Thursday, August 09, 2012
So as I’ve been on this journey of improving my fitness and wellness, I’ve picked up a few tips and tricks as I’ve sought to readjust my eating habits to support my objectives. One of my FAVORITE eating places is Subway. And while I have zero intention of fueling my weight loss with veggie subs (nothing against them), I’d like to share these five tips to help you maybe make a better choice if you’re attempting to eat healthier at Subway:
1.) Cheese – If you want to enjoy some cheese on that sub, instead of having them add the typical two slices per six-inch sub, just have them use one and lay it across the center. Half the calories and you’re not sacrificing the flavor you’re looking for. Another option, of course, is to go cheese-free…but life is short. Have a little if you want (25 calories per slice).
2.) Chips – There are many chip options at Subway. My personal recommendation is to go with one of the varieties of Baked Lays.

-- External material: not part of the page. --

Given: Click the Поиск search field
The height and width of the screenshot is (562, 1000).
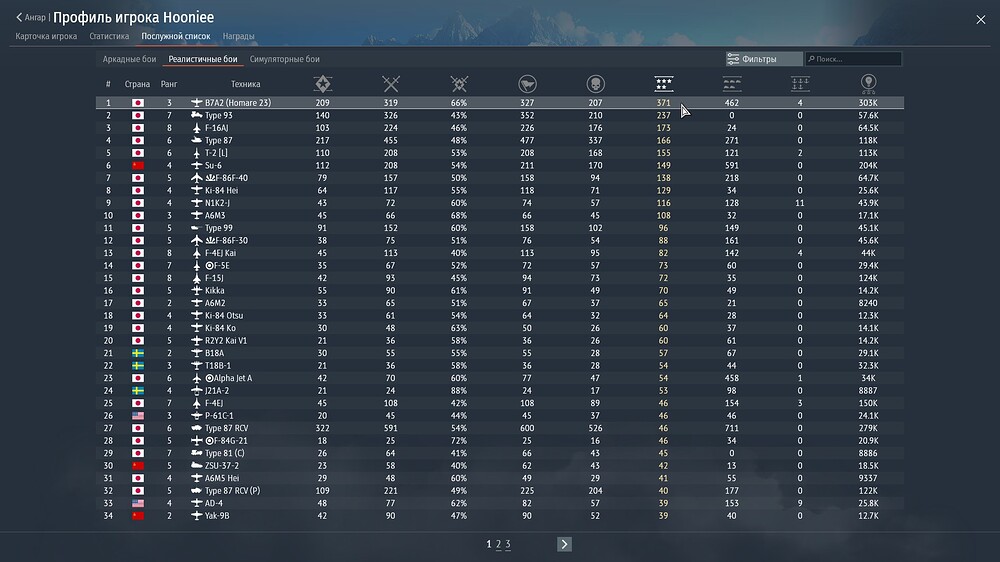Looking at the screenshot, I should (x=853, y=59).
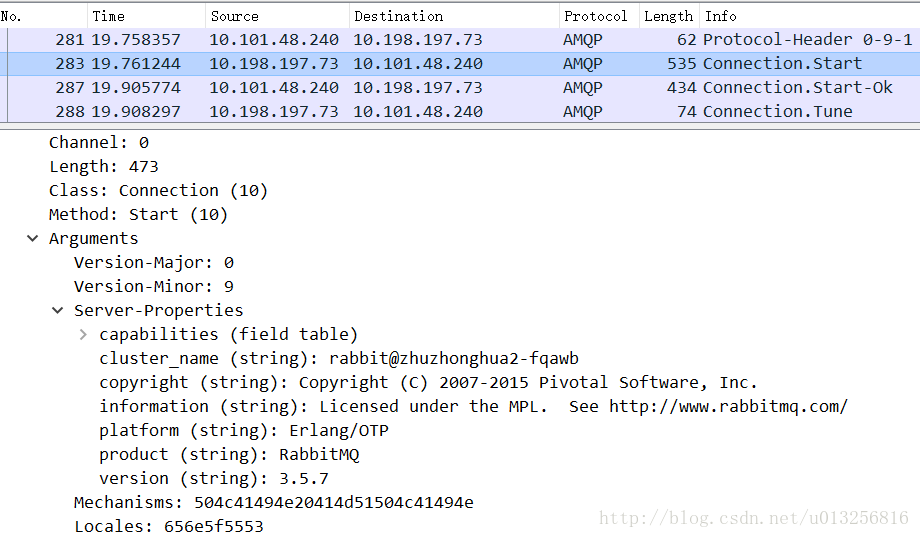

Less fat and calories than most “regular” chips, but because they’re still relatively high in the fat content, I limit my intake to only half the bag. Half the fat, calories, sodium, and all of the other joys of the potato chip world…full on the flavor.

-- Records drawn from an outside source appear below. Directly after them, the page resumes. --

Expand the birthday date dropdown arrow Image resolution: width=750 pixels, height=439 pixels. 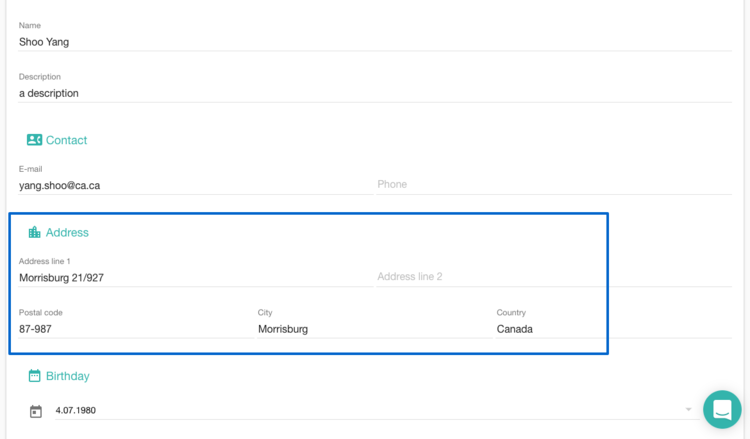click(688, 409)
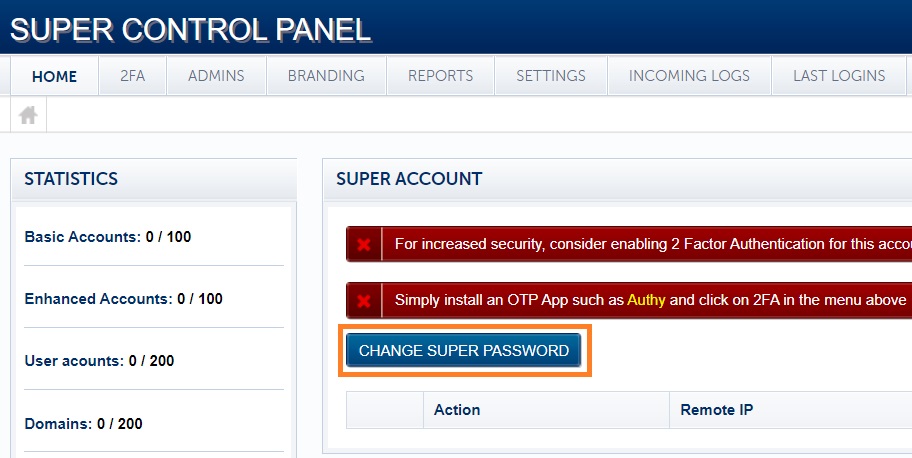Click the SUPER CONTROL PANEL title
Image resolution: width=912 pixels, height=458 pixels.
tap(190, 29)
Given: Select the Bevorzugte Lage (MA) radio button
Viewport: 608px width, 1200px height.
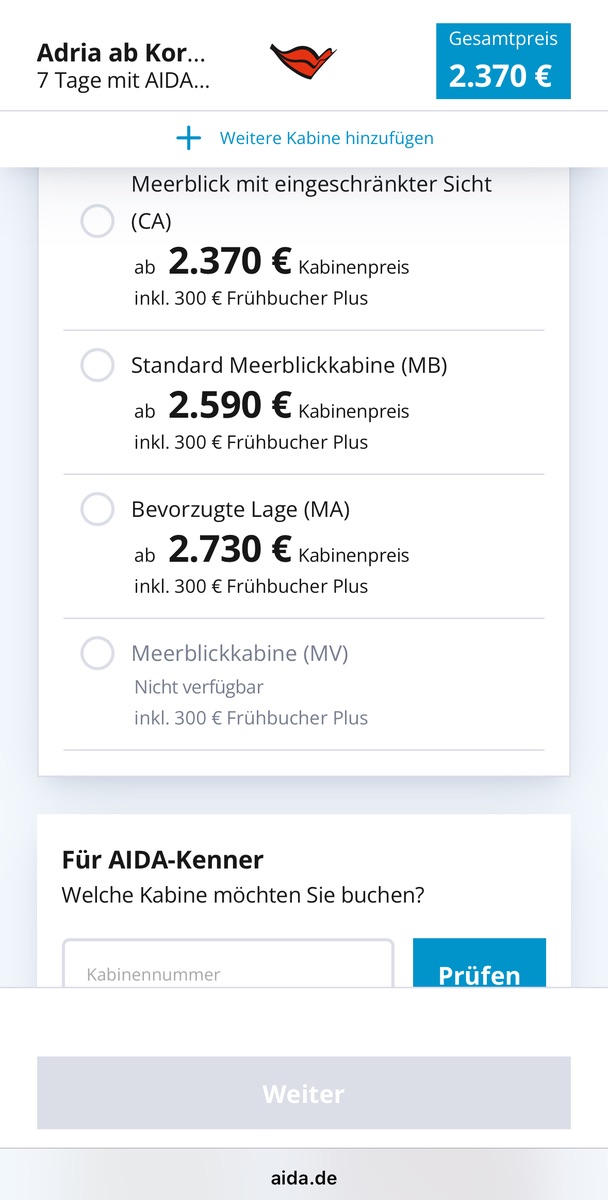Looking at the screenshot, I should coord(97,510).
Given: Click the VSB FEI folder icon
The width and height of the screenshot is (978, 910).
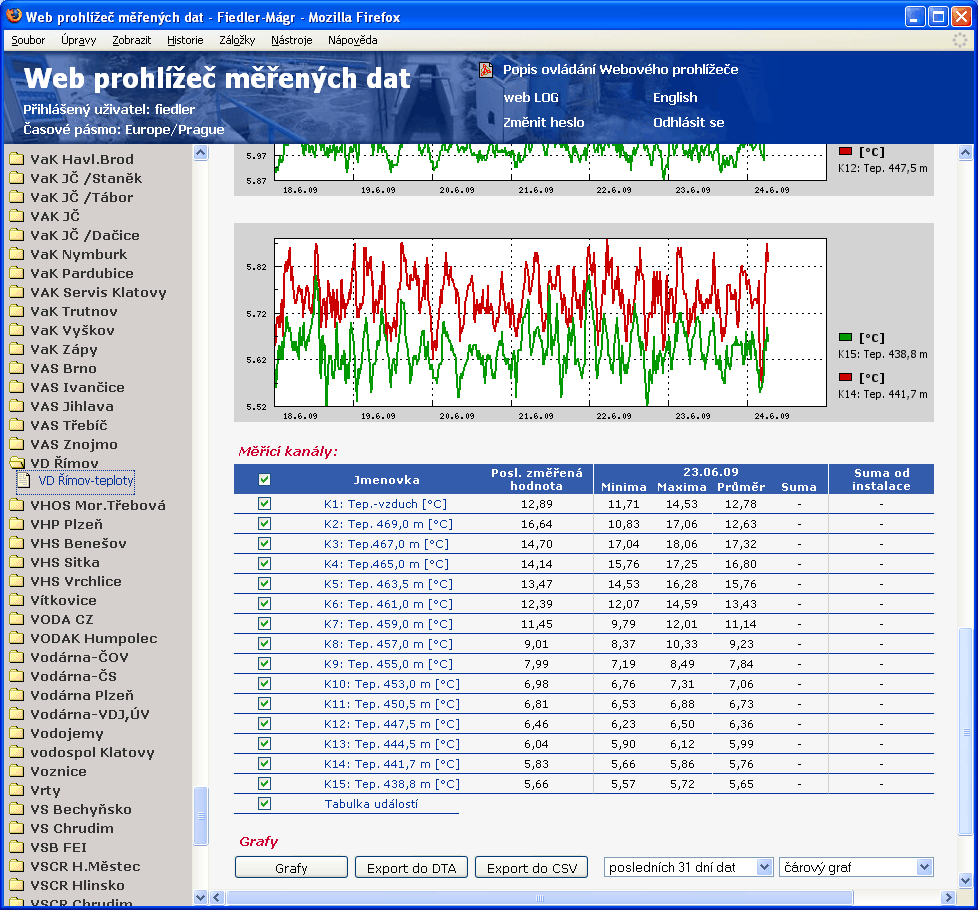Looking at the screenshot, I should (x=16, y=847).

3.) Mayo – While the best option is either no mayo or using mustard instead, if you gotta go mayo, go light on the light mayo. Same flavor, less of the bad stuff.
4.) Beverages – If you want to avoid the carbonation route (not the best when trying to lose weight, even with diet drinks), try their Fuze iced tea. Got a sweet tooth? Rather than filling up with 20+ ounces of sugary goodness (read: calories), try mixing it half-and-half with regular tea. No major sacrifice, and you still get to have your sweet tea and drink it, too.

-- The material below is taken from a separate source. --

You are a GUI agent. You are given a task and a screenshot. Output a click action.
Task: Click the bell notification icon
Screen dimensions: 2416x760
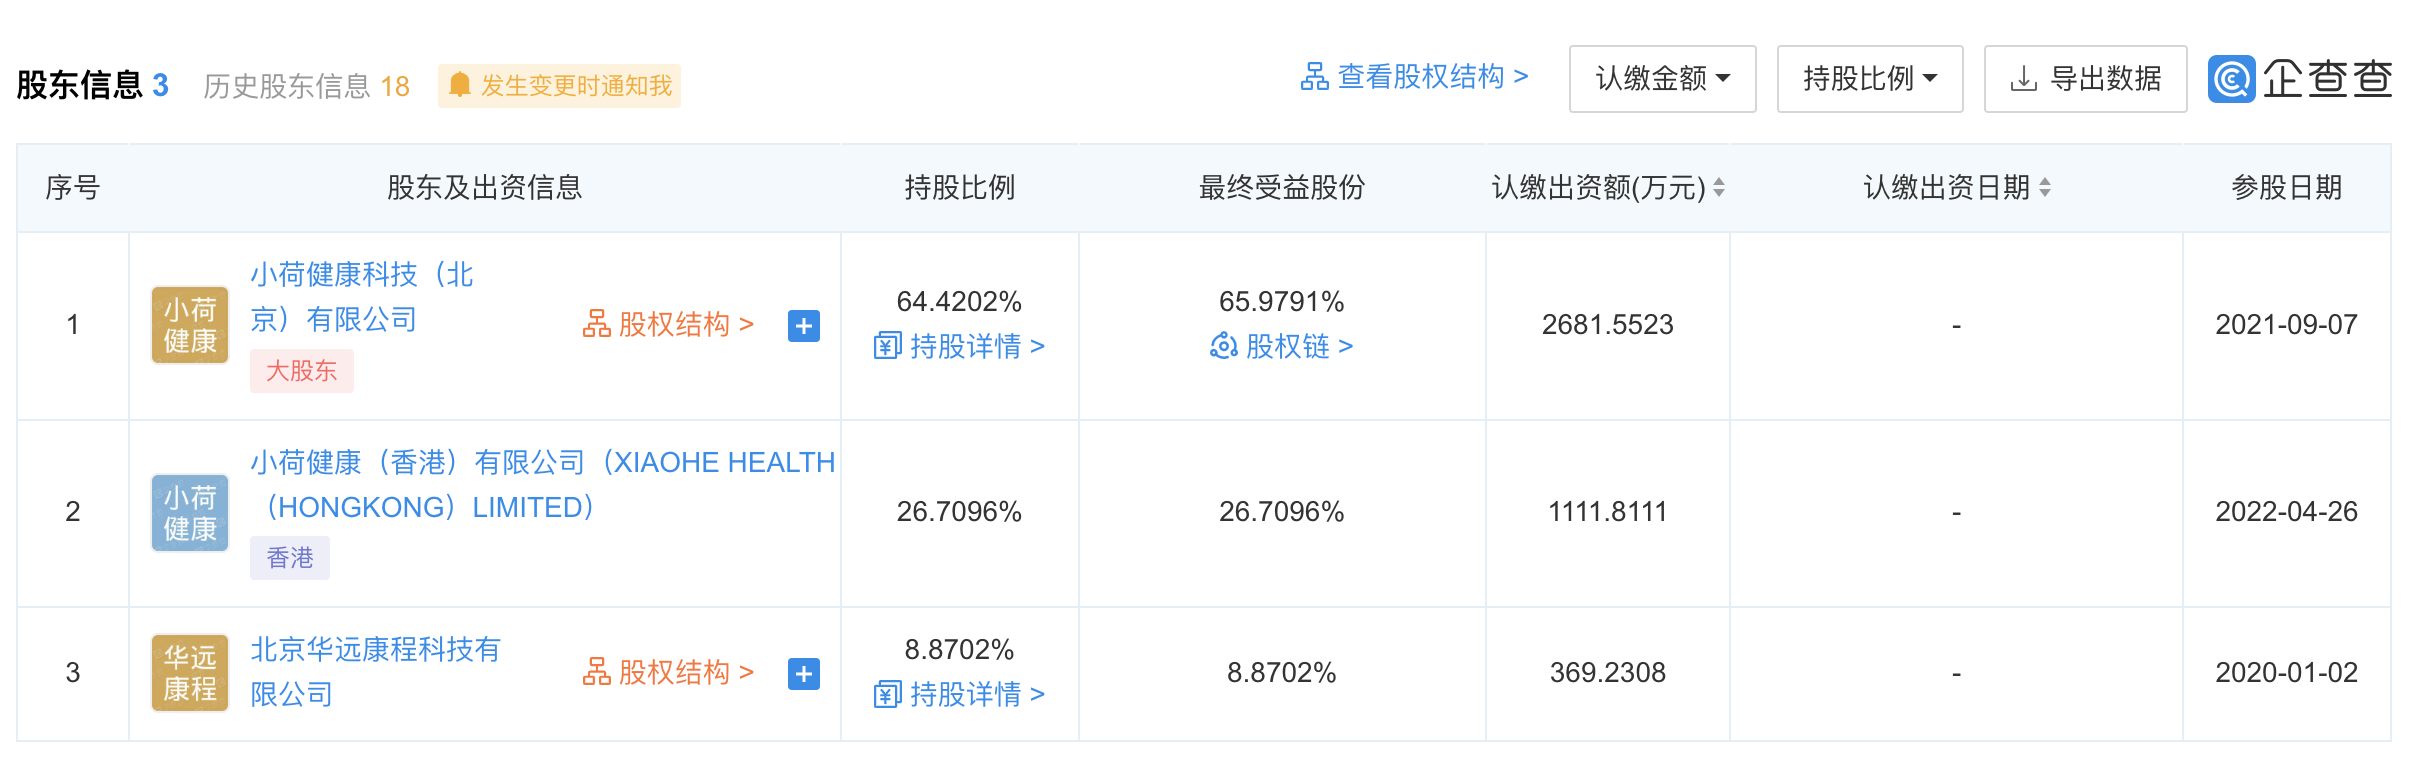[460, 85]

5.) Value – Every day Subway features a value meal including a specific six-inch sub, chips, and a beverage for less than$5. The featured subs aren’t always the best options (meatball or tuna, while my personal favorites, are not overly weight-loss friendly), so check out which sub is available that day in advance and save a couple bucks. Why would I share this in a section on healthier eating? Take the extra money you might spend and apply it to a good healthy cook book or gym membership to help you further your weight loss goals. My personal favorite…grilled chicken breast on Sunday. Oh yes.
I’m admittedly not a nutritionist, so my thoughts are “amateur” in comparison to ones that a dietician might express. These are just some things that I have learned along the way that make little differences here and there. Hope they help and I’ll share more as time goes along. Cheers!